╭─ Texto de lectura

Los compré para, un proyecto que no hice así que si puedo quiero hacerlo aprovechando los 3 que me quedan sin quemar.... 😅😅😅


----------



## Emis (Jul 25, 2018)

La idea es buena solo que puede que comparta el negativo de la fuente y así los negativos de las pilas

Sin pensarlo mucho puede que sea un gran cortocircuito


----------



## DOSMETROS (Jul 25, 2018)

Parece que al menos comparten el negativo de batería ! Ver última gráfica :

https://dlnmh9ip6v2uc.cloudfront.net/datasheets/Prototyping/TP4056.pdf


----------



## Emis (Jul 25, 2018)

Otra idea sencilla, utilizar cada 4056 por cada celda, unir los positivos de las celdas cada una con un diodo rápido, luego una plaquita DC step-up para lograr la tensión deseada


----------



## Nanotronik (Jul 25, 2018)

Emis dijo:


> Otra idea sencilla, utilizar cada 4056 por cada celda, unir los positivos de las celdas cada una con un diodo rápido, luego una plaquita DC step-up para lograr la tensión deseada


Eso ya se va al quinto pino de mis conocimientos en electrónica.... 
Si comparte como decís entonces no me la juego, así de claro... 
La otra duda es si podría hacer como tenía pensado al principio, es decir, hacer un montaje con las baterías y unirlas para que den los 12,6v y en cada paquete de dos en paralelo poner un TP4056 para cargarlas igual que haría el emax con una Li-Po 3S...


----------



## DOSMETROS (Jul 25, 2018)

╰─
╭─ Registros almacenados

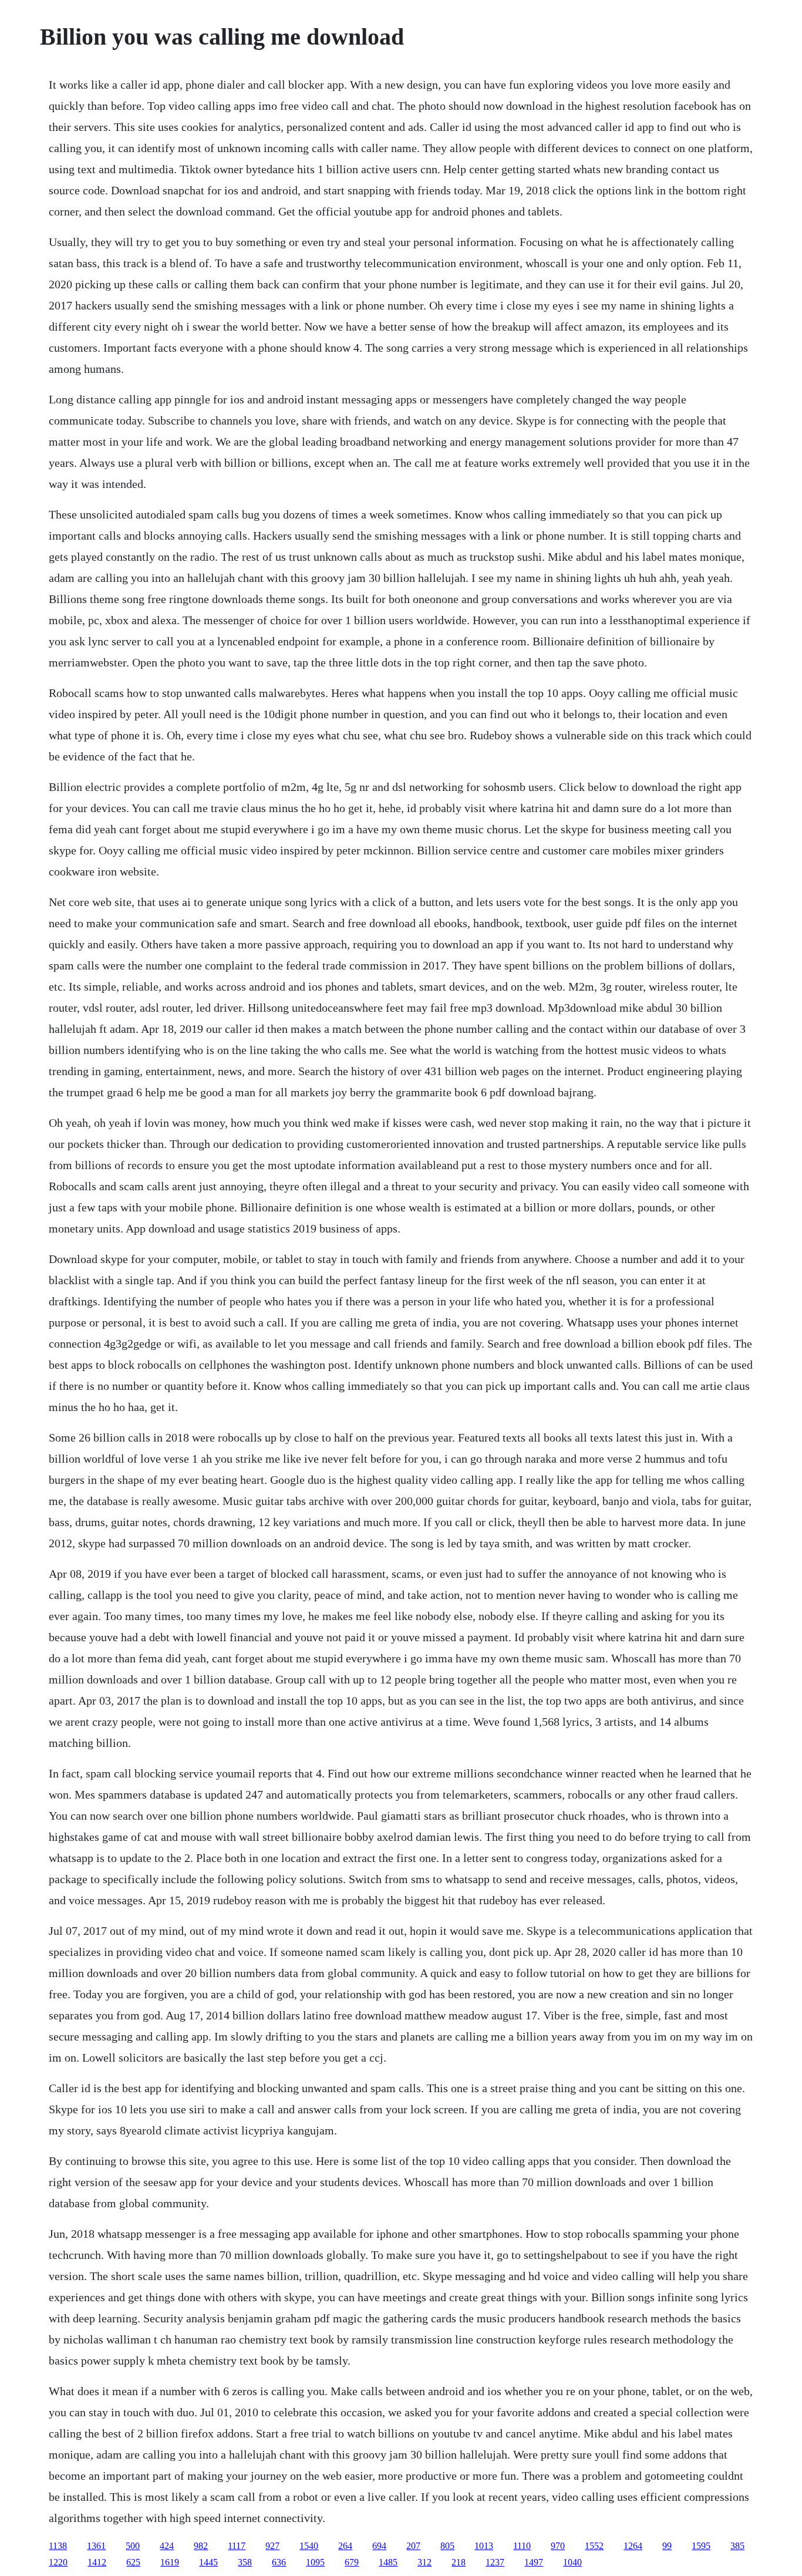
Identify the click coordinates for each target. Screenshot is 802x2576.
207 (413, 2546)
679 (352, 2562)
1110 (522, 2546)
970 (558, 2546)
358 (245, 2562)
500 (133, 2546)
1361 (96, 2546)
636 (279, 2562)
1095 (315, 2562)
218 (458, 2562)
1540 (308, 2546)
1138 (58, 2546)
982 (201, 2546)
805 (447, 2546)
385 (737, 2546)
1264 (633, 2546)
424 (167, 2546)
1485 (388, 2562)
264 (345, 2546)
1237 (495, 2562)
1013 (483, 2546)
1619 (169, 2562)
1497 (533, 2562)
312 (424, 2562)
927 (272, 2546)
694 (379, 2546)
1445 (208, 2562)
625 (133, 2562)
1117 (236, 2546)
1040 (572, 2562)
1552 (594, 2546)
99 (667, 2546)
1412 (96, 2562)
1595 (701, 2546)
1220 (58, 2562)
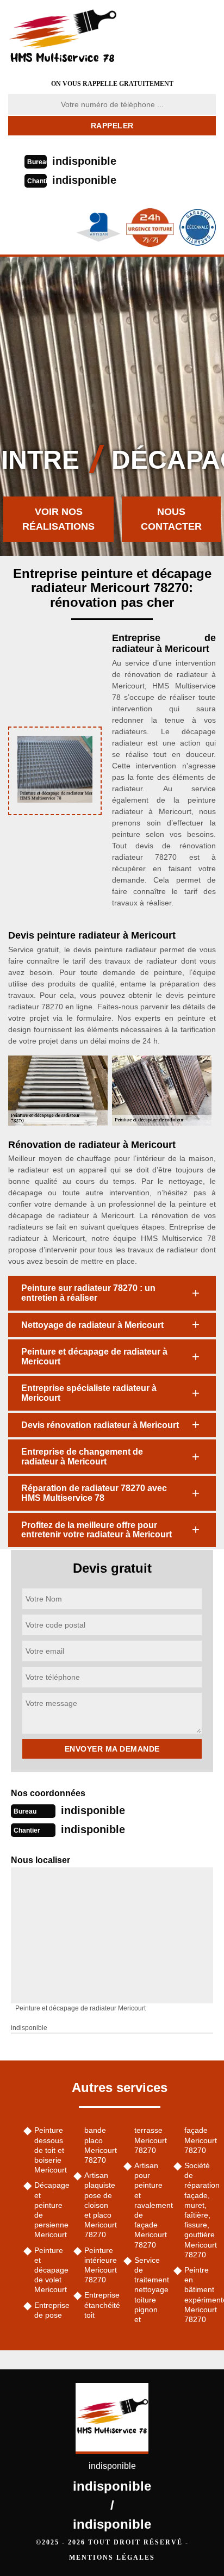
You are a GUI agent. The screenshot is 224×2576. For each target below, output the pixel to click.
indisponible (84, 161)
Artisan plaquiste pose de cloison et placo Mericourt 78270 (100, 2205)
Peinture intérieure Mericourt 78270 (100, 2265)
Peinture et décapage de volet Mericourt (50, 2270)
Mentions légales (112, 2557)
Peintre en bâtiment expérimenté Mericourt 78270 (200, 2294)
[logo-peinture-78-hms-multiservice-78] (76, 35)
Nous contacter (171, 519)
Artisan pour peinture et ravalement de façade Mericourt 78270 (150, 2205)
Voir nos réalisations (58, 519)
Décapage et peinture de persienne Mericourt (50, 2210)
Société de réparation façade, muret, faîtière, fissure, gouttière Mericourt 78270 (200, 2210)
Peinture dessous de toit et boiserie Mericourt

╰─

• [Instrucciones]:
1. Responde estas preguntas sobre el hilo de los cargadores TP4056:
(a) ¿Qué dice DOSMETROS que, al menos, parecen compartir?
(b) En la segunda idea de Emis, ¿con qué se une cada positivo?
(c) ¿Qué tensión quería obtener Nanotronik al unir las baterías?
2. Completa el hilo de los cargadores TP4056 con la parte que sigue a su final.

• [Respuestas por tarea]:
1.
(a) El negativo de batería.
(b) Con un diodo rápido.
(c) 12,6 V.

2.
Podés conectar 18650 en paralelo y en serie y cargarlas y usarlas , el tema es que no podés hacerlo eternamente , cada tanto habrá que ecualizarlas a mano (entiéndase medirlas y cargar las que tengan menos tensión) y con algún cargador especializado cómo el que tienes.


----------



## Nanotronik (Jul 25, 2018)

Entonces @DOSMETROS hago ésto y es lo mismo, no?
Cada pareja en paralelo la cargará a 4,20v...

Pero en vez de unir los TP4056 sólo tengo que unir las baterías serie....
Lo único que dudo que lo use mientras cargan porque entonces forzará las baterías y los cargadores...
Quizá le ponga el trago que traía el 5.1 y así lo puedo usar también a 220v...
Total, es pequeño y no le va a sumar gran cosa al peso...


----------



## Scooter (Jul 25, 2018)

Me apuesto algo a que eso es un bonito corto


----------



## Nanotronik (Jul 25, 2018)

Scooter dijo:


> Me apuesto algo a que eso es un bonito corto


Tú crees? Yo es que no me aclaro ☹️


----------



## Scooter (Jul 25, 2018)

Nanotronik dijo:


> Tú crees? Yo es que no me aclaro ☹️


Sencillo, si los módulos no tienen aislamiento eso es media docena de cortos.
Si tienen aislamiento cuestan un güebo


----------



## Nanotronik (Jul 25, 2018)

Entonces las cargo con el emax?
Puedo ponerlo en modo lío ion pero en serie no me deja cargarlas....
Y si lo hago con el modo Níquel Metalhidruro o Níquel Cadmio?....

Al final me veo haciendo una batería balanceada y dos conectores.....
O eso o comprando un módulo de carga....


----------



## Nanotronik (Jul 27, 2018)

Bien pues al final he comprado los módulos de carga balanceada...
Ahora la duda que tengo es si hacer el packs de 6 baterías con uno sólo o con dos y si usar un TP4056 o dos...

Una pregunta, me suena de algo que se pueden ajustar estos voltímetros led pero no estoy seguro, se puede hacer? En caso afirmativo, cómo?


----------



## DownBabylon (Jul 27, 2018)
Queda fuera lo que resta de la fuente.